6. Considérant que celui-ci soulève l'illégalité, par voie d'exception, des titres émis ; qu'il résulte de l'instruction et n'est pas contesté que ceux-ci n'indiquent pas les voies et délais de recours ; que par ailleurs, il ne résulte pas de l'instruction qu'ils auraient été attaqués dans le cadre d'une instance devenue définitive ; que le moyen est donc recevable ;

7. Considérant, par ailleurs, qu'aux termes de l'article 81 du décret du 29 décembre 1962 : " Tout ordre de recette doit indiquer les bases de la liquidation (...) " ; que ces dispositions sont désormais reprises par l'article 24 du décret du 7 novembre 2012 relatif à la gestion budgétaire et comptable publique, qui dispose, également en ce sens que " Toute créance liquidée faisant l'objet d'une déclaration ou d'un ordre de recouvrer indique les bases de la liquidation (...) " ; qu'ainsi, tout état exécutoire doit indiquer les bases de la liquidation de la créance pour le recouvrement de laquelle il est émis et les éléments de calcul sur lesquels il se fonde, soit dans le titre lui-même, soit par référence précise à un document joint à l'état exécutoire ou précédemment adressé au débiteur ;

8. Considérant qu'il résulte de l'instruction que les six titres de perception établis entre avril et décembre 2002 par le rectorat d'académie portent des mentions telles que " regul traitmt " ou " regul maladie sans traitmnt " ou " trop perçu " ou " prec ind journ ss maladie ordinaire " ou se réfèrent à des traitements ou demi-traitements et mentionnent les montants réclamés pour chaque période ; que ces motivations ne comportent cependant pas l'ensemble des éléments de calcul de la créance ; qu'il ne résulte pas de l'instruction que ces titres de perception auraient été précédés ou accompagnés d'un courrier explicatif adressé à M. D... ; que les mises en demeure de payer émises en 2013 par la direction régionale des finances publiques Provence-Alpes-Côte d'Azur et Bouches-du-Rhône ne comportent aucune indication de l'objet des créances ; qu'en défense au surplus, les mémoires produits ne sont pas plus explicatifs ; que les dispositions précitées ont dès lors été méconnues ainsi qu'allégué par M. D..., qui n'a pas été mis à même de pouvoir contester utilement les éléments de calcul des créances ; que dès lors M. D... est fondé à demander l'annulation des titres de perception en cause et la décharge des sommes correspondantes ;

9. Considérant qu'il résulte de ce qui précède que le ministre des finances et des comptes publics n'est pas fondé à se plaindre de ce que, par le jugement attaqué, le tribunal administratif de Marseille a fait droit à la demande en décharge de l'obligation de payer les sommes en cause ;

Sur les conclusions tendant à l'application de l'article L. 761-1 du code de justice administrative :

10. Considérant qu'aux termes de l'article L. 761-1 du code de justice administrative :

" Dans toutes les instances, le juge condamne la partie tenue aux dépens ou, à défaut, la partie perdante, à payer à l'autre partie la somme qu'il détermine, au titre des frais exposés et non compris dans les dépens.
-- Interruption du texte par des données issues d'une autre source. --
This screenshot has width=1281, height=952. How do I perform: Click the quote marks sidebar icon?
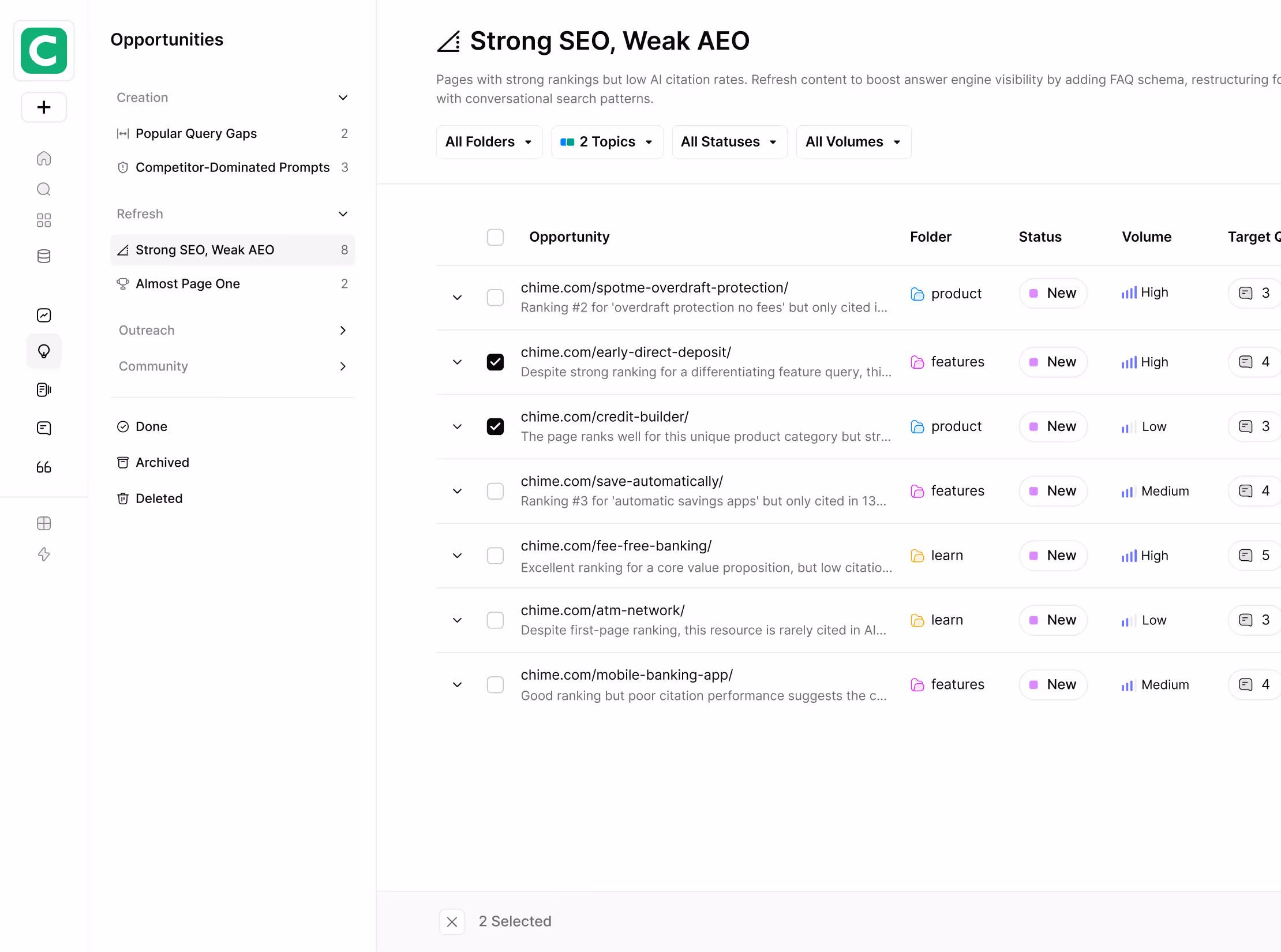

Le juge tient compte de l'équité ou de la situation économique de la partie condamnée. Il peut, même d'office, pour des raisons tirées des mêmes considérations, dire qu'il n'y a pas lieu à cette condamnation. " ;

11. Considérant qu'il y a lieu, dans les circonstances de l'espèce, de mettre à la charge du ministre des finances et des comptes publics, partie perdante, une somme de 2 000 euros à verser à M. D... sur le fondement de l'article L. 761-1 du code de justice administrative ;

D É C I D E :

Article 1er : Le recours du ministre des finances et des comptes publics est rejeté.

Article 2 : L'Etat versera à M. D... la somme de 2 000 euros sur le fondement de l'article L. 761-1 du code de justice administrative.
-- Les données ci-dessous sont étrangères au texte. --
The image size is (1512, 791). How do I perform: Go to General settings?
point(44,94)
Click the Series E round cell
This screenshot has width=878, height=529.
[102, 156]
Article 3 : Le présent arrêt sera notifié au ministre de l'action et des comptes publics, à

M. A... D...et au ministre de l'éducation nationale.

Copie en sera adressée à la direction régionale des finances publiques de Provence-Alpes-Côte d'Azur et du département des Bouches-du-Rhône.
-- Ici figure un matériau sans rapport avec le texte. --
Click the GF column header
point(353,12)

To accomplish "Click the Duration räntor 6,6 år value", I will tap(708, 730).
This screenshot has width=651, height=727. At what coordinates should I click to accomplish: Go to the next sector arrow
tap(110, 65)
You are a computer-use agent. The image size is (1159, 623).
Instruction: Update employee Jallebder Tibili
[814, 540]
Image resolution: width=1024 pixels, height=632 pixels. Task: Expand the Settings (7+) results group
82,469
Délibéré après l'audience du 19 décembre 2017, où siégeaient :

- M. Gonzales, président,

- M. d'Izarn de Villefort, président assesseur,

- M. Jorda, premier conseiller.

Lu en audience publique, le 13 février 2018.

2

N° 16MA00277


Synthèse
Tribunal : Cour administrative d'appel de Marseille
Formation : 8ème chambre - formation à 3
Numéro d'arrêt : 16MA00277
Date de la décision : 13/02/2018
Type d'affaire : Administrative
Type de recours : Plein contentieux

Analyses

Comptabilité publique et budget - Créances des collectivités publiques - Recouvrement.

Fonctionnaires et agents publics - Rémunération - Traitement.


Composition du Tribunal
Président : M. GONZALES
Rapporteur ?: M. Julien JORDA
Rapporteur public ?: M. ANGENIOL
Avocat(s) : LETURCQ

Origine de la décision
Date de l'import : 06/03/2018
Fonds documentaire ?: Legifrance
Identifiant URN:LEX : urn:lex;fr;cour.administrative.appel.marseille;arret;2018-02-13;16ma00277 ?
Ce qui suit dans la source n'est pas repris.